Another basic principle here appears to be a fundamental asymmetry of authority. We must ask, according to Michel Foucault (1972), who is speaking, under what conditions, with what sort of authority, and from what kind of institutional setting?
Michel Foucault [1926-1984] was an influential French philosopher who critically examined the origins and development of ideas of knowledge, punishment, madness and sexuality. His book ‘The Birth of the Clinic: An Archaeology of Medical Perception’ has become a classic in the history of human sciences.
In the clinical situation, the clinician always has the greater authority, leaving the patient in the inferior position of utterance. Even the most sensitive and sympathetic approach to patient needs cannot eliminate this asymmetry. Therefore it needs to be acknowledged by the clinician and built into the interpretive process. A similar, theoretically relevant point about discourse is made by Jean-Francois Lyotard (1989) via his theorization of the differend, a discursive injustice resulting from inequality in speech situations.
Jean-Francois Lyotard [1924-1998] was a French philosopher, sociologist and literary theorist, who developed the concept of ‘differend’ as a powerful analytical tool. For example, in the legal world, the ‘differend’ relates to the case where the means to argue is taken away from the plaintiff or when adjudication of a dispute is conducted only in the language of one party.
Fundamental too is the establishment of trust between clinician and patient, to be initiated and sustained by the medical expert. The establishment of mutual trust in itself is a complex process, in which felicity conditions play an important role (Cf. John Langshaw Austin, 1962; Paul Grice, 1989).
In this case, the most important of the felicity conditions is sincerity. The sincerity condition specifies that the clinician must have the requisite thoughts, feelings and intentions to successfully undertake this important task of establishing trust.
Likewise important are a genuine interest in the patient as a person by the facilitation of a genuine dialogue (cf. the principle of dialogism in the work of Michael Bahktin (1963, 1992) with a goal towards directing patients towards coming to terms with their fundamental existential situation.
From a dialogical standpoint, listening is the capacity to share what makes someone’s story worth telling and worth hearing. This is in contrast to a monologic discourse, which pretends to be the ultimate word, is finalized and deaf to the other’s response.
Patients require gentle guidance to reveal their deepest fears and learn to accept their condition without falling into despair. Persistent pain, not unlike terminal illness, can be regarded as ‘limit situations’ or ‘boundary situations’ in the sense in which they were theorized by Karl Jaspers (1954).

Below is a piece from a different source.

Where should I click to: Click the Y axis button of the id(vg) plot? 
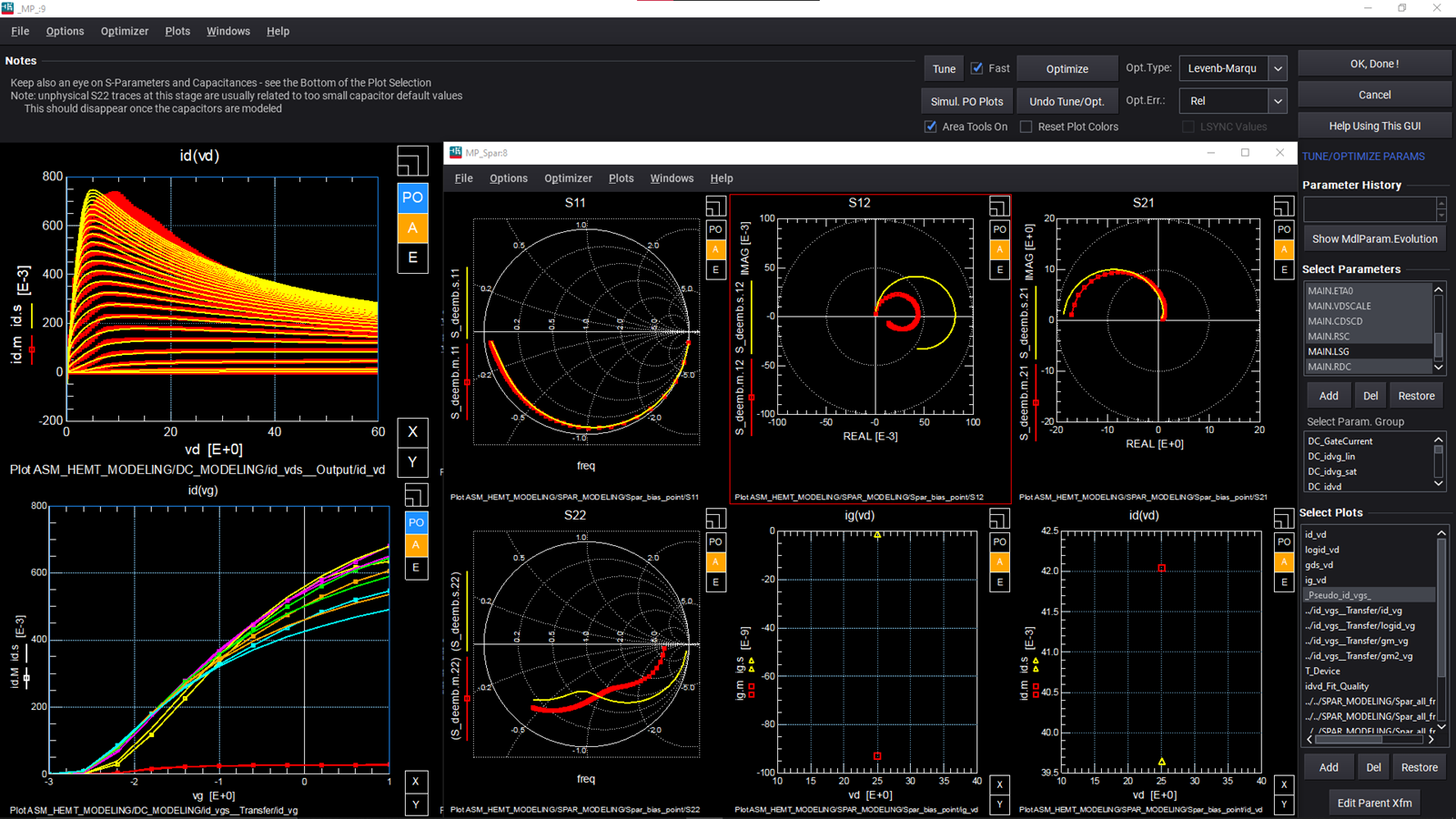416,804
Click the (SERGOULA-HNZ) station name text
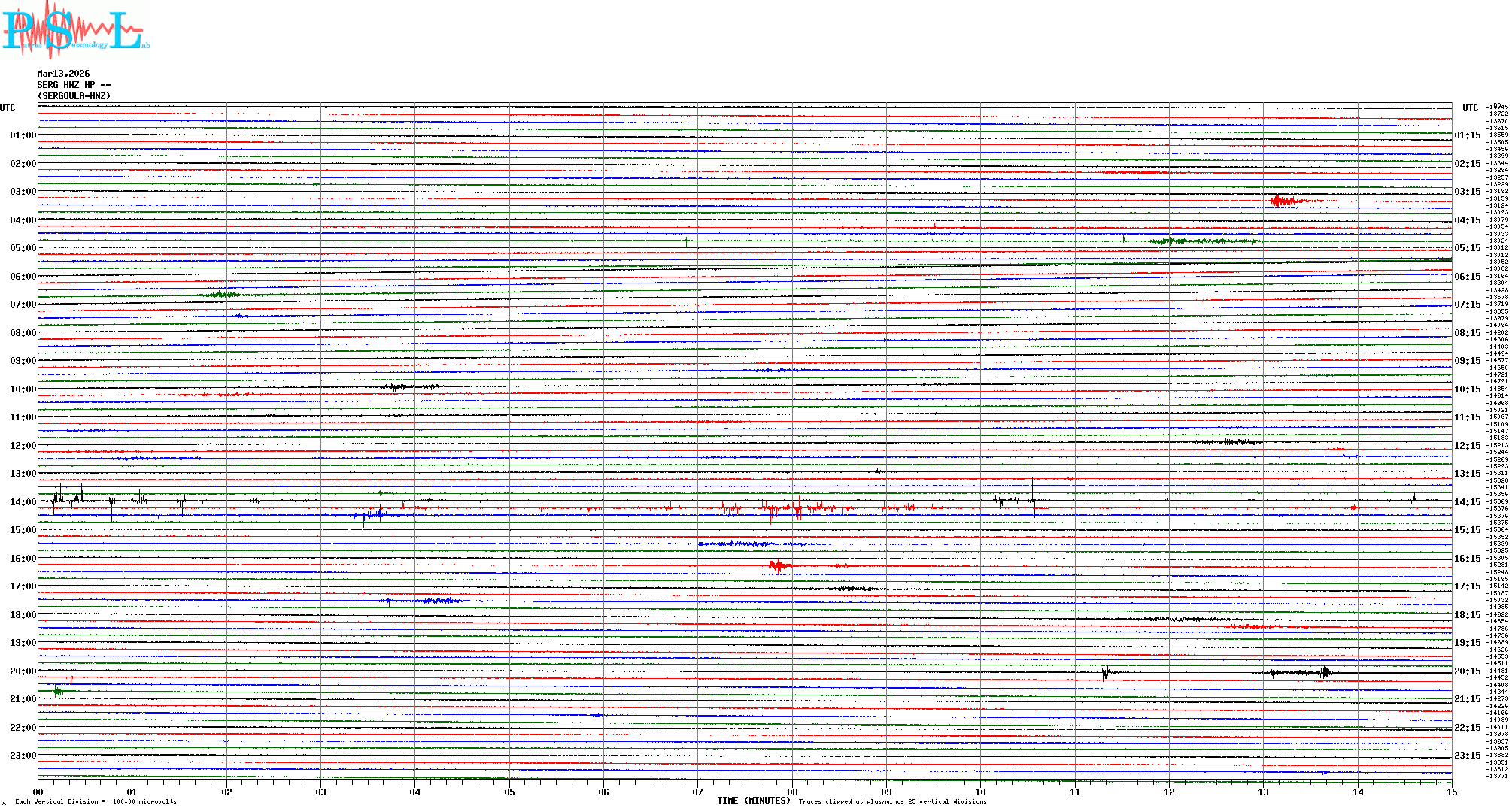 tap(74, 96)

Karl Jaspers [1883-1969] was a German-Swiss psychiatrist who later became a leading philosopher. ‘Boundary situations’ are those that cause us to be aware of our own weakness and helplessness. These situations are usually unalterable.
Against this background, and taking practicalities of time constraints and other limitations into account, the clinician should be able to achieve a satisfactory ‘validation’ of the patient narrative in the sense of being able to accept patient utterance as felicitous and truthful.
Sad to say, as the demand for medical diagnostic skills has increased, as has the influence of insurers and systems of managed care, (Bieber et al. 2007) the precarious balance between available clinical resources – reducible to time and money – and the possibility of individual patient benefit has been tilted towards ever shortening consultation times.
The term ‘validate’ is being used here in relation to its Latin root ‘validus’ – to strengthen. It highlights an ethical obligation for the clinician, which is to “strengthen” the person in pain.